Source extract:
::::::

Retired NHS administrator died from an asbestos-related lung cancer
By Court reporter | 18th April 2023
Retired NHS administrator Anne Webb, 75, died from an asbestos-related lung cancer which she believed was caused in her childhood by her dad's work at the Harland and Wolff shipyard in Belfast, an inquest heard last week.
Mrs Webb, of Innsworth Lane, Gloucester, recalled her carpenter dad coming home to the family's small terraced house in Belfast with asbestos dust on his overalls and shaking it off at the back door, the inquest in Gloucester was told.
She died in August 2022, from mesothelioma - a lung cancer for which the only known cause is asbestos exposure.
In a statement made after she was diagnosed with the terminal condition in July 2021, Mrs Webb said she was shocked by the news because she had been fit and well, enjoying retirement, doing voluntary work and regularly going to the gym.
She had given up smoking 23 years earlier, she stated.
She died on August 15, 2022.
Assistant Gloucestershire Coroner Roland Wooderson said: "She said she had thought long and hard about where she could have come into contact with asbestos.
"She said 'The only place I can think of is our small terraced house while growing up in Belfast, a couple of miles from the shipyard.

::::::

Recorded information:
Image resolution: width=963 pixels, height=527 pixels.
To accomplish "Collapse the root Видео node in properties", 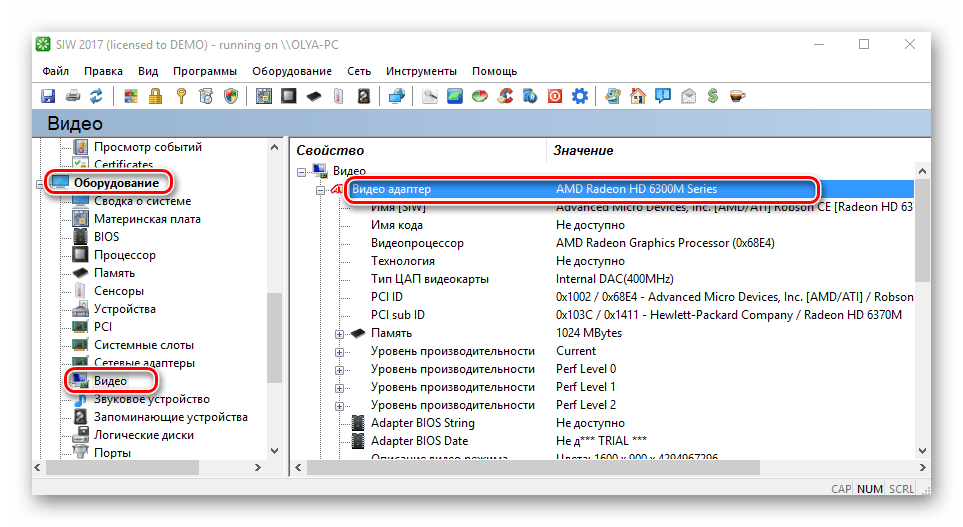I will tap(302, 171).
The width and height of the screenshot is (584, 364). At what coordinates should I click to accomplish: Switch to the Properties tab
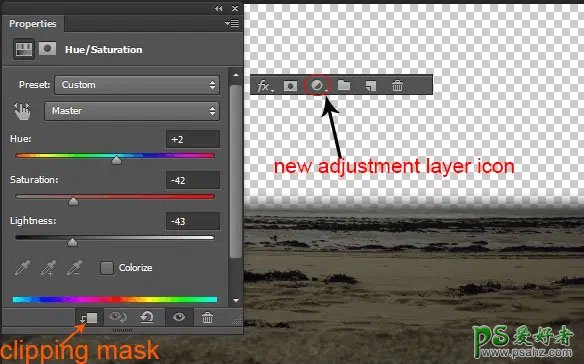[x=33, y=24]
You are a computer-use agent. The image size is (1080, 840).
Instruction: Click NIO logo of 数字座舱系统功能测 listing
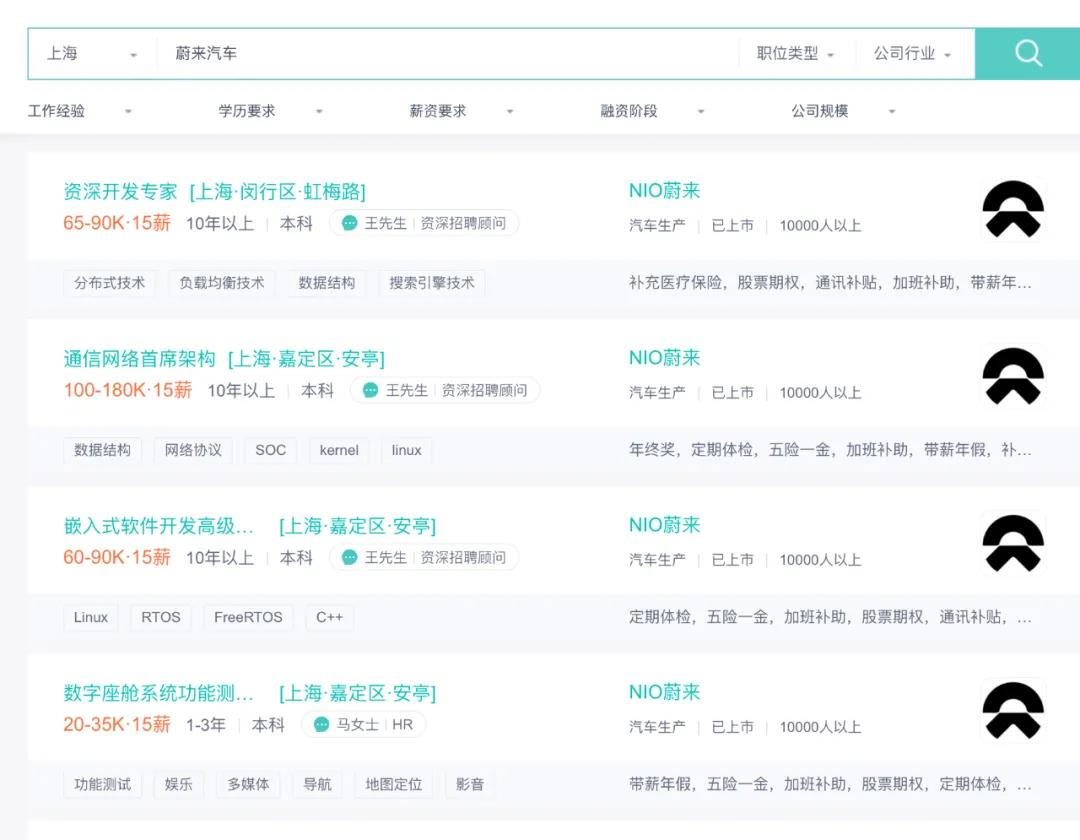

::::::

What to produce: Echo the inquest report word for word from "She died in" to "August 15, 2022.". Rely solely on the text when completing these tasks.

Completed task:
She died in August 2022, from mesothelioma - a lung cancer for which the only known cause is asbestos exposure.
In a statement made after she was diagnosed with the terminal condition in July 2021, Mrs Webb said she was shocked by the news because she had been fit and well, enjoying retirement, doing voluntary work and regularly going to the gym.
She had given up smoking 23 years earlier, she stated.
She died on August 15, 2022.